Ever since I first made these cookies, they have been by far the MOST POPULAR sweet of mine. My friends and family adore them – they’re a perfect, unexpected blend of a soft chocolate chip cookie with an entire campfire s’more – graham cracker and all! Added bonus: they don’t require any chilling, so they’re done in just under a half an hour!
The most fun part of baking up these babies is the graham cracker. After whipping up the cookie dough, you toss a tablespoon or so on a bit of graham cracker and pop ’em in the oven. When you take them out 12 minutes later, the cookie will have spread to cover the cracker, creating a marshmallow-y, gooey, chocolate-y treat! Just make sure you don’t put too much cookie dough on the graham cracker, or the marshmallow will overflow and stick to your cookie sheet.
If you’re looking for something to bring to a party (especially last minute), these cookies are always a crowd-pleaser. In fact, so many people have asked me for the recipe, that I finally decided to make a batch and blog them today! Also, these cookies are truly dangerous – you can’t have just one!
If it’s a little too hot out to crank up the fire pit, (as it has been recently in CT, where I live) these cookies are the best alternative to a classic s’more. They’re the perfect summertime cookie to bake with friends, because who doesn’t love a s’more?! So, turn off the fire pit, turn on the oven, and whip up a batch of these Gooey Campfire S’more Cookies – it may be the best decision of your summer!
Gooey Campfire S’more Cookies
Prep time: 15 minutes
Cook Time: 12 minutes
Yield: 30 cookies
- 1 cup butter, softened (2 sticks, salted or unsalted)
- 1 cup light brown sugar
- 2 large eggs
- 2 teaspoons vanilla
- 2 cups flour
- 1/2 teaspoon salt
- 1 teaspoon baking soda
- 1 cup chocolate chips/broken up chocolate bar
- 1 cup mini marshmallows
- 30 graham cracker halves (break them down the center line)
- Preheat the oven to 350*F and place 30 graham cracker halves on two cookie sheets, each about 2 inches apart.
- Cream together the butter and sugar in the bowl of a stand mixer, until light and fluffy.
- With the mixer on low, add in the eggs, one at a time, and the vanilla, beating until incorporated. Scrape down the sides of the bowl.

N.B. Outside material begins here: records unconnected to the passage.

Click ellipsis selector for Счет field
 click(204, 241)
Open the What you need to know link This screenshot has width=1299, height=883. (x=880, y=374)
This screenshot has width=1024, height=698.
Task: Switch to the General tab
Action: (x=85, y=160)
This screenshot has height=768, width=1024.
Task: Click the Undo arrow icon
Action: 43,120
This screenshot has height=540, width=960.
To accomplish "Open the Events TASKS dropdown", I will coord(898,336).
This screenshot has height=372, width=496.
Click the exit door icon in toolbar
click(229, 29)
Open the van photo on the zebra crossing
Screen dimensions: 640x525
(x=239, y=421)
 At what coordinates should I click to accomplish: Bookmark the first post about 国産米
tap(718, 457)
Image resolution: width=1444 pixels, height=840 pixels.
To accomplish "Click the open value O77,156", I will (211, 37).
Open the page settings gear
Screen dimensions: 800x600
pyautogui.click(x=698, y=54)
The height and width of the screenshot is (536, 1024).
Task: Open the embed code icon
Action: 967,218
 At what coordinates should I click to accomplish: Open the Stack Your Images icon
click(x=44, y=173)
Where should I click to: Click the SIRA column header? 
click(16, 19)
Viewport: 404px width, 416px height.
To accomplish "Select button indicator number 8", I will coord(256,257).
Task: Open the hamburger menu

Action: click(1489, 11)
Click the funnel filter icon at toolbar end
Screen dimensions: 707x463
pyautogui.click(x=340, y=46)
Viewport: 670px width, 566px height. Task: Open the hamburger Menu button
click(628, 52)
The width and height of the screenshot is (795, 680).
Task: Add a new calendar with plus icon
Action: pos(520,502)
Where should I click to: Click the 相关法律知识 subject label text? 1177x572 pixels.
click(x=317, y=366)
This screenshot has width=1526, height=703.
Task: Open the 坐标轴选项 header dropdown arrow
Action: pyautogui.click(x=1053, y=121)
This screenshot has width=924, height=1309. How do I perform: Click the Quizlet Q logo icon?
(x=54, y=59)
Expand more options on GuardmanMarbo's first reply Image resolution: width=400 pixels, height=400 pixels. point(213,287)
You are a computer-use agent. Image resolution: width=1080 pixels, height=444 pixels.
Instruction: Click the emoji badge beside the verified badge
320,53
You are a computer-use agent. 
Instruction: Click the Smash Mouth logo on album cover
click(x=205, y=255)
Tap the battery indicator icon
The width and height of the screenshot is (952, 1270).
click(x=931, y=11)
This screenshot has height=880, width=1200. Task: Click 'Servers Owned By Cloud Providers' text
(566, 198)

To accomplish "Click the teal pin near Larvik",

- With the mixer still on low speed, slowly add in the flour, salt, and baking soda, mixing until completely incorporated, and there are no streaks of white in the batter. Make sure to scrape down the sides as you’re going along.
- Add the chocolate chips by pouring them in the bowl and setting the mixer on medium speed for about 5 seconds. Do the same with the mini marshmallows, or until incorporated, but try not to break up the marshmallows too much.
- Place about 1 not rounded tablespoon of dough on each graham cracker, and bake for 12 minutes. The cookies may not appear completely done, but they are – they’ll further solidify once they’re out of the oven.
- Wait for them to cool a bit for about 10 minutes on the cookie sheet, and enjoy!